I had been colouring my hair for about 30 years, on and off, and never had any problems with any brand or product. Then, around the time I began my menopause, I noticed my scalp would itch after colour appointments - nothing serious, but enough to keep me scratching for most of the evening. I mentioned it to my colourist and he said he’d like to do another skin test, since we hadn’t done one for six months or so. Three days later, we both agreed that the test patch behind my ear was a bit red, and it was certainly itchy. He made it clear that he would be uncomfortable about colouring my hair going forward, and I decided to go along with his professional opinion. Since then, we’ve experimented with semi permanent colours without PPD, and although they’ve taken some getting used to - stained towels at home, more regular appointments at the salon, visible greys - I’ve also quite enjoyed the flexibility of them too. I’ve become naturally greyer since I stopped dyeing a couple of years ago, and I know I would still cover them if I could. But having to accept them hasn’t been a great hardship. My health is more important.

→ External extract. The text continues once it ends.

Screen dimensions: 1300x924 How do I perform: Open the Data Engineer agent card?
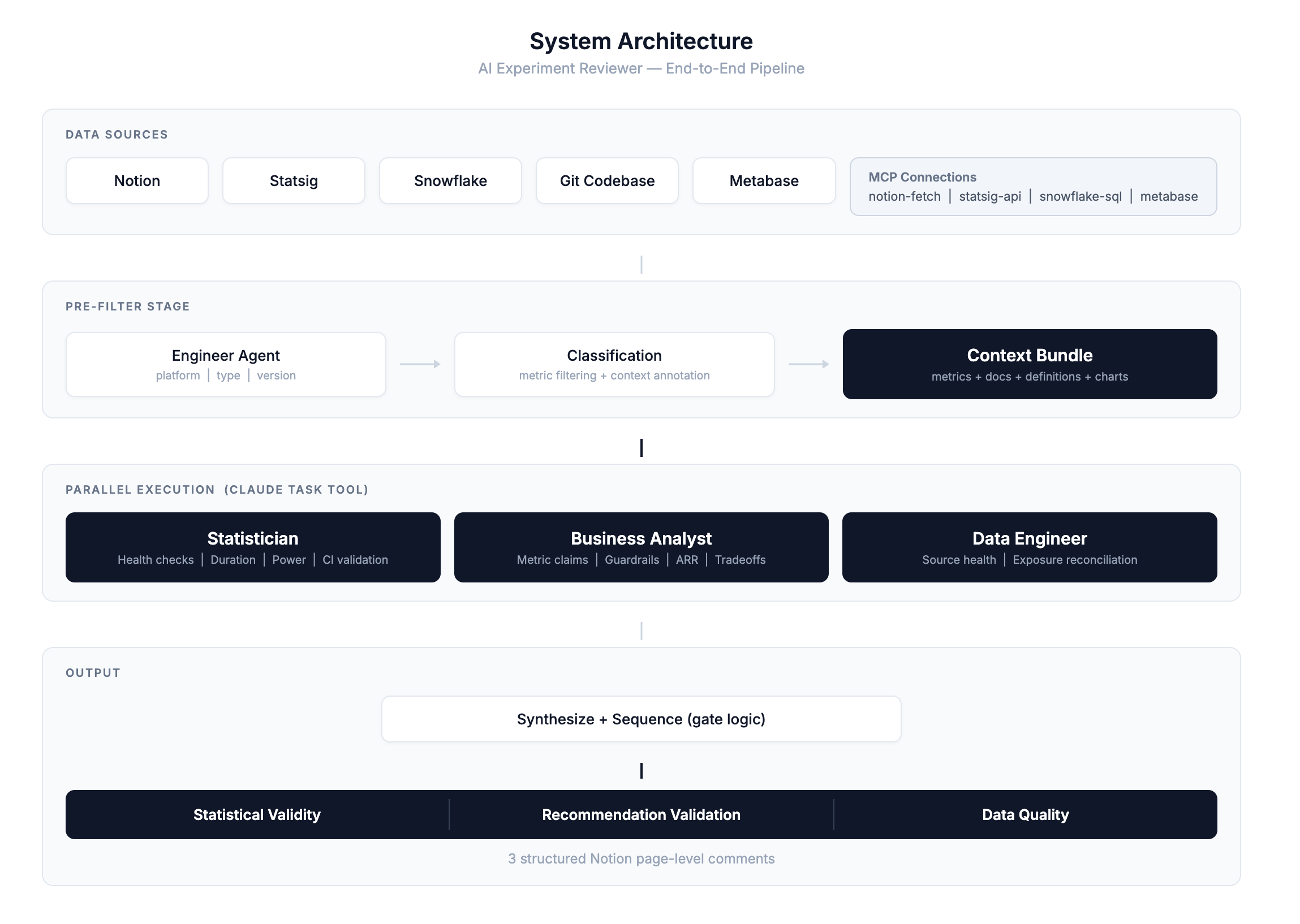tap(1028, 547)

I have very dark, straight, glossy hair - any greys stick out like a sore thumb, so I began colouring my hair in my early thirties. About five years ago, I began experiencing itching and soreness after my regular appointments. The symptoms seemed to be slightly worse each time, and so my colourist said we needed to stop. She didn’t give up on me though, and after a few experiments with foils (fine, but fiddly and slow when you have as much hair as me), she found a permanent dye that uses the ME+ molecule to effectively trick my immune system in to thinking PPD isn’t present in my colourant, and not fighting it. The new dye has been brilliant for me. I’ve had not one reaction in the past two and a half years of regular use, and the colour looks the same as it did with the old dyes. I am evangelical about it and constantly telling my friends to give it a go.

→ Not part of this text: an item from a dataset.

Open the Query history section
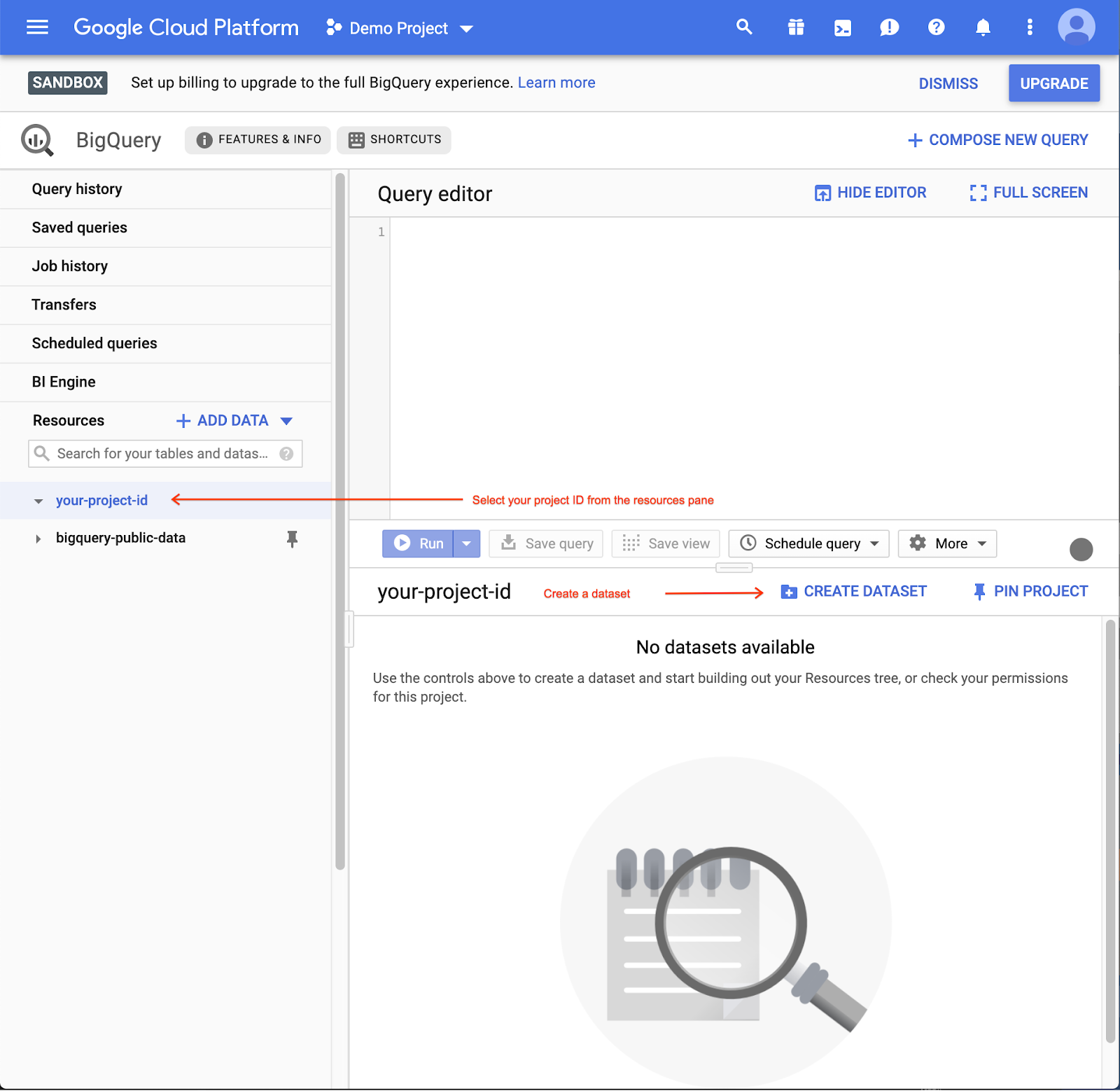1120x1091 pixels. coord(76,188)
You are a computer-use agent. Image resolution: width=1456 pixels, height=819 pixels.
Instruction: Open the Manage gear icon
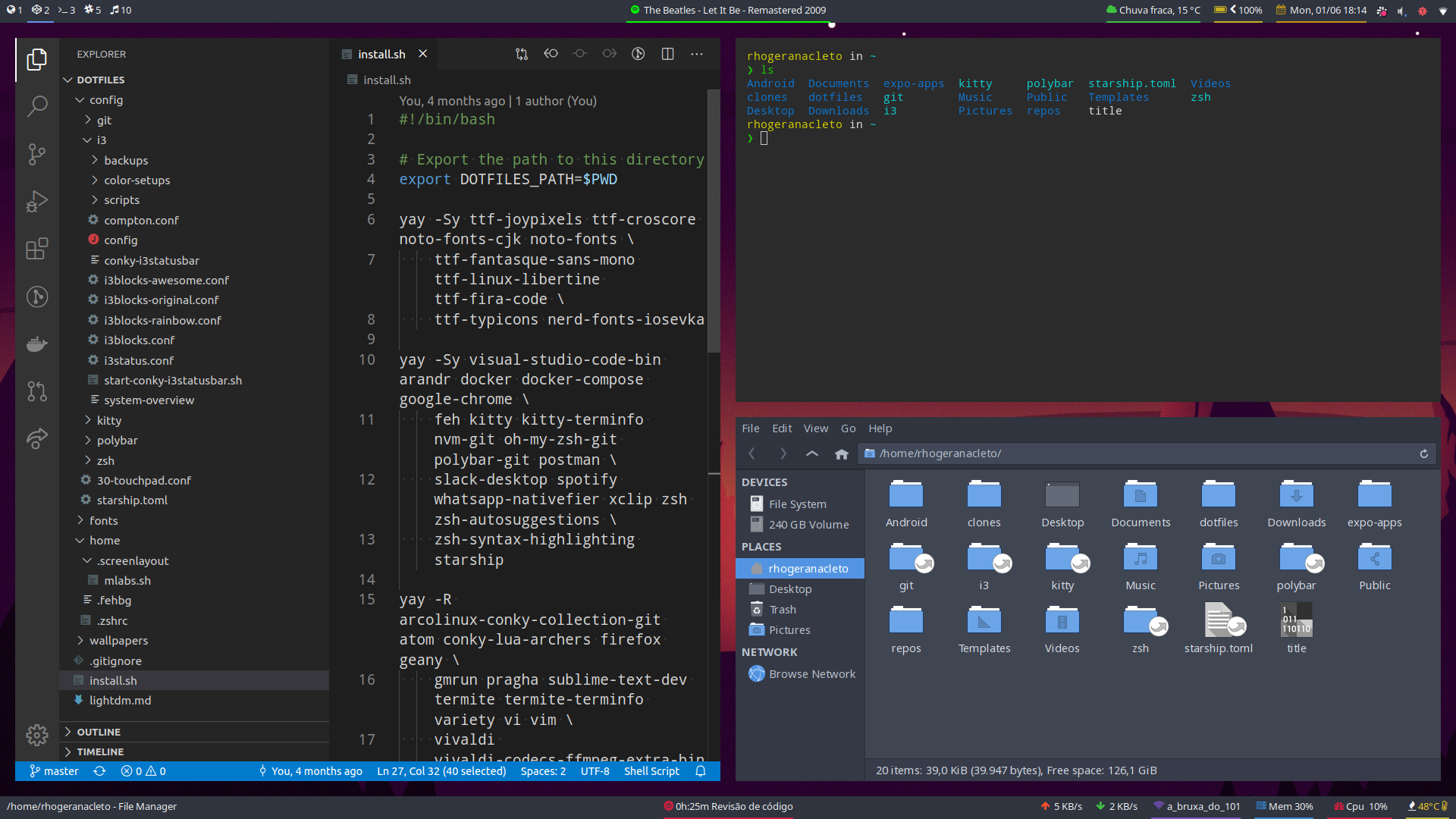point(36,734)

I had been colouring my hair for over 20 years, mostly in-salon with the same brand of hair colourant, but getting a skin test whenever I switched to a new one. Then, after I had children, I noticed my scalp would feel a little hot after I’d left my colour appointments. Within about an hour, the symptoms would have passed and I’d think no more about it. I mentioned it to my colourist, and he decided to stop using toner on my highlights, using only base colour instead. The reddening persisted, but it didn’t cause me any real problems and over the next year - I simply came to accept it as part and parcel of covering my greys every six weeks. One day, after getting my roots touched up and while having my finishing blowdry, I started to feel strange - dizzy, slightly nauseous, a little confused. I left the salon and soon felt very extremely unwell with stomach cramps. My arms began to swell and as I pulled up my sweater, I saw large welts over my torso. Someone called an ambulance and I was given a shot of adrenaline and a large dose of antihistamine. In the aftermath, I was told by a specialist that I’d experienced an anaphylactic reaction to PPD. I spent the next six months searching for a PPD-free alternative, and found one, but after my colour appointment with the new dye, I began to feel very unwell again. Luckily, I sensed what was happening and now carried an epi-pen, which I administered to myself in the street, and called an ambulance. It turned out the new PPD-free dye had contained PTD, a very similar alternative to PPD, to which I was also allergic. No one can tell me how I developed such a serious allergy after decades of safely colouring my hair. I can no longer cover my greys with any dye, as there is nothing that works on them without either PPD or PTD, and although the ME+ colourants seem great for some, my reactions were so severe that it’s simply not worth the risk of ending up back in hospital or worse. I have thought about bleaching my hair platinum blonde, as I’m not allergic to ammonia or peroxide, but knowing I don’t have the option to dye it back if it doesn’t suit me makes me too nervous to try. I suppose I should just accept it, but I just keep hoping something new will come along.